Porsche et la culture populaire à travers les décennies

Porsche au cinéma : du circuit à l’écran

Une voiture de sport finit rarement par devenir un personnage. Porsche, si. Le film qui a tout déclenché reste Le Mans (1971), avec Steve McQueen au volant d’une 917K aux couleurs Gulf, bleu et orange. McQueen, pilote dans la vie, a tourné une partie des scènes lui-même. Le film a fait davantage pour l’image de la marque que n’importe quelle publicité de l’époque. La course derrière le film, c’est l’histoire des Porsche aux 24 Heures du Mans.

Hollywood a continué. Risky Business (1983) confie une 928 dorée à un Tom Cruise débutant, poursuite et plongeon dans un lac compris. Trois ans plus tard, Top Gun (1986) glisse un 356 Speedster dans le décor. À chaque fois, la Porsche dit la même chose sans une réplique : liberté, vitesse, un certain statut.

Dans les jeux vidéo, depuis les années 90

Beaucoup de joueurs ont piloté une Porsche bien avant d’en approcher une vraie. Need for Speed a poussé le principe jusqu’à un épisode entier dédié à la marque, Porsche Unleashed en 2000, qui parcourait son catalogue de 1950 à l’an 2000. Une bonne façon de mesurer les modèles emblématiques décennie par décennie.

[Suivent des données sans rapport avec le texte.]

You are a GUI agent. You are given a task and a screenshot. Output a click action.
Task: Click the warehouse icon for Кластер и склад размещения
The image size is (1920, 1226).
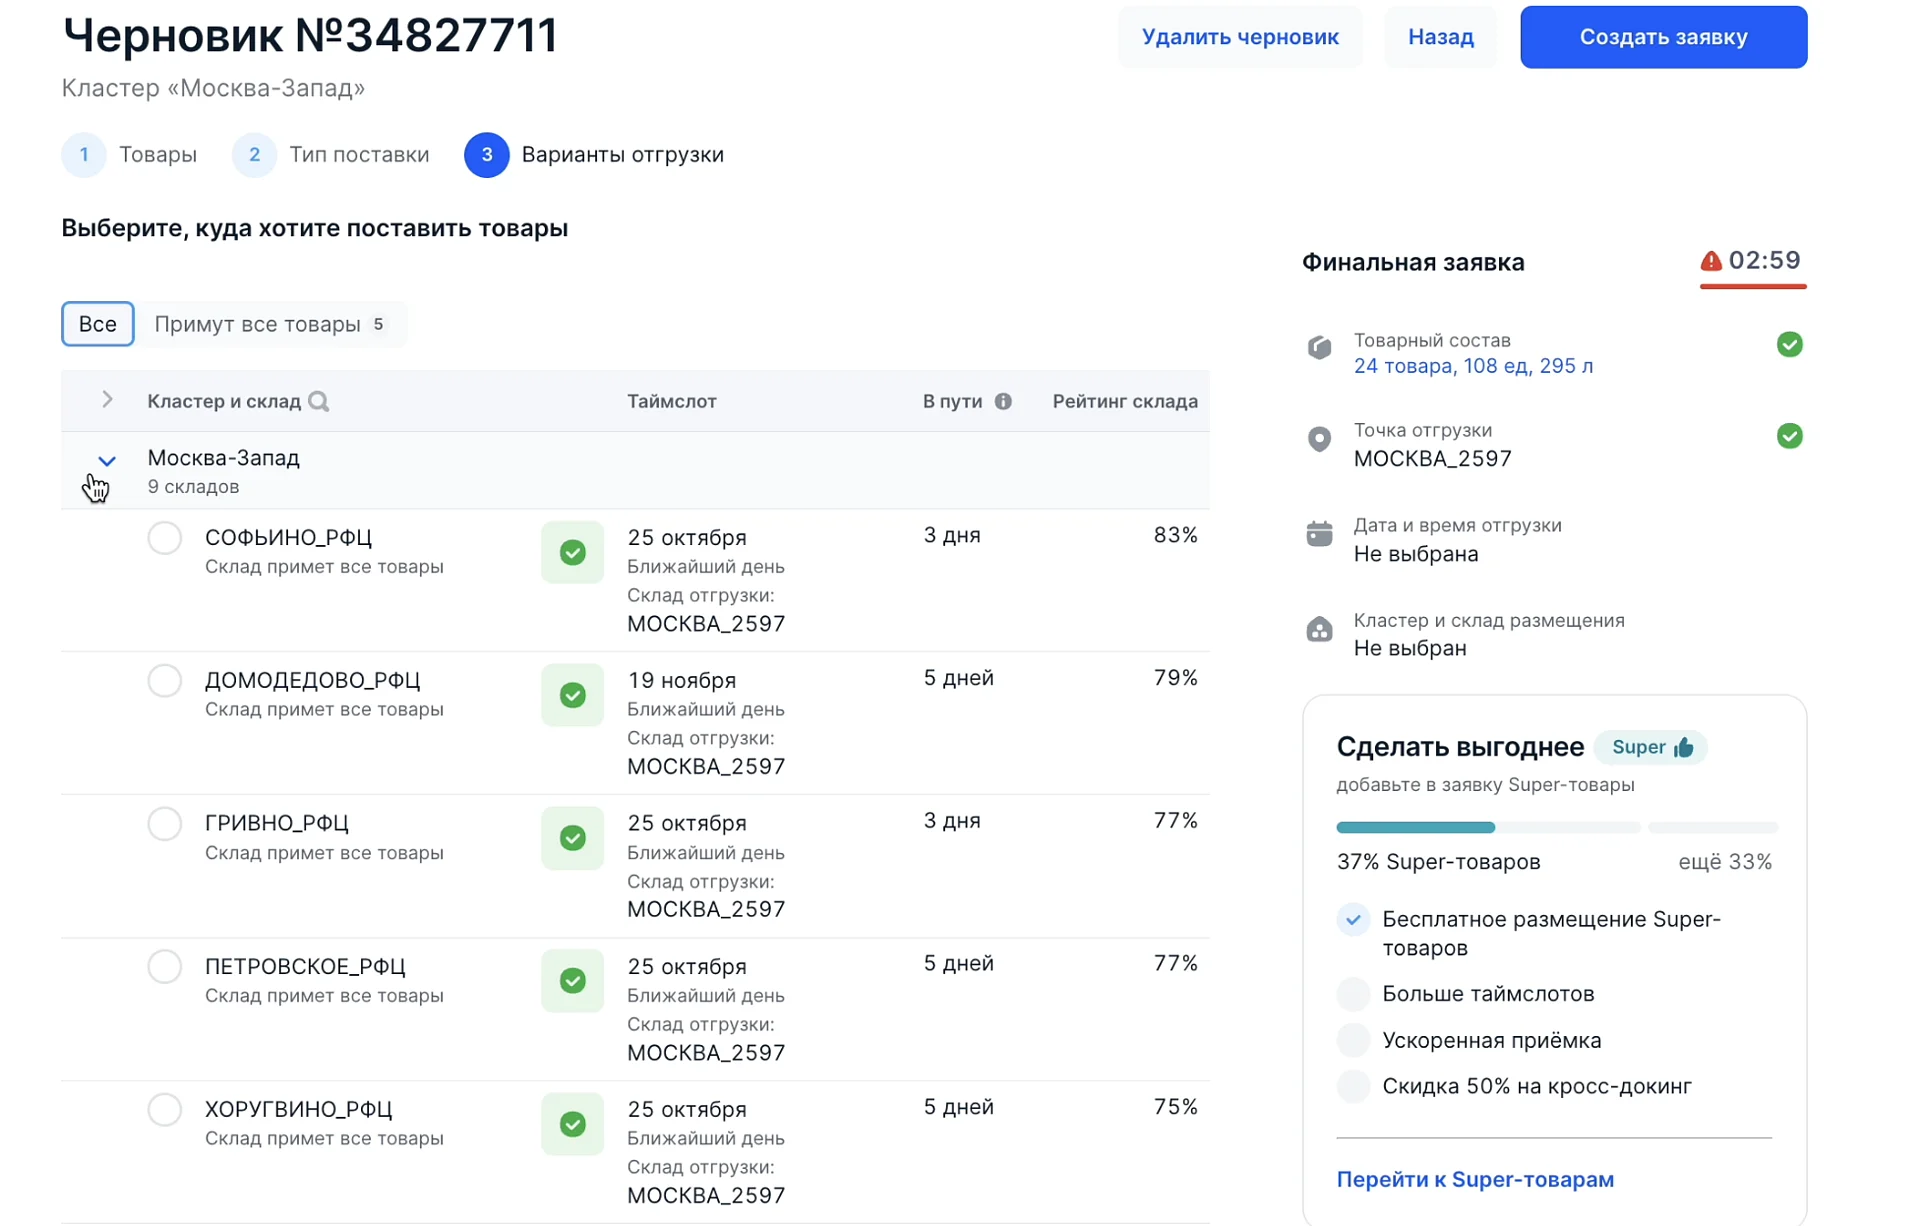1319,629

Côté simulation, Gran Turismo et la série Forza ont mis ces voitures entre des millions de mains. Détail amusant : pendant des années, des contrats d’exclusivité ont compliqué la présence de Porsche dans certains jeux, au point que la marque y figurait parfois via le préparateur RUF. Le blocage a fini par se lever, et la 911 fait aujourd’hui partie du décor virtuel.

Et dans la musique

Là, c’est plus diffus, mais bien réel. Janis Joplin lâche un « my friends all drive Porsches » dans Mercedes Benz (1971). Will Smith bâtit tout le récit de Parents Just Don’t Understand (1988) sur la Porsche neuve empruntée à ses parents. Et en 2013, Nelly intitule carrément un single Hey Porsche, clip avec 356A décapotable à l’appui. Le nom revient surtout comme marqueur de réussite, d’une décennie à l’autre.

D’un film de course à un refrain de rap, le fil ne se rompt jamais vraiment. La marque a une histoire technique aussi longue que sa présence à l’écran, à lire dans cette histoire d’innovation. C’est peut-être ça, une icône : on la croise sans la chercher.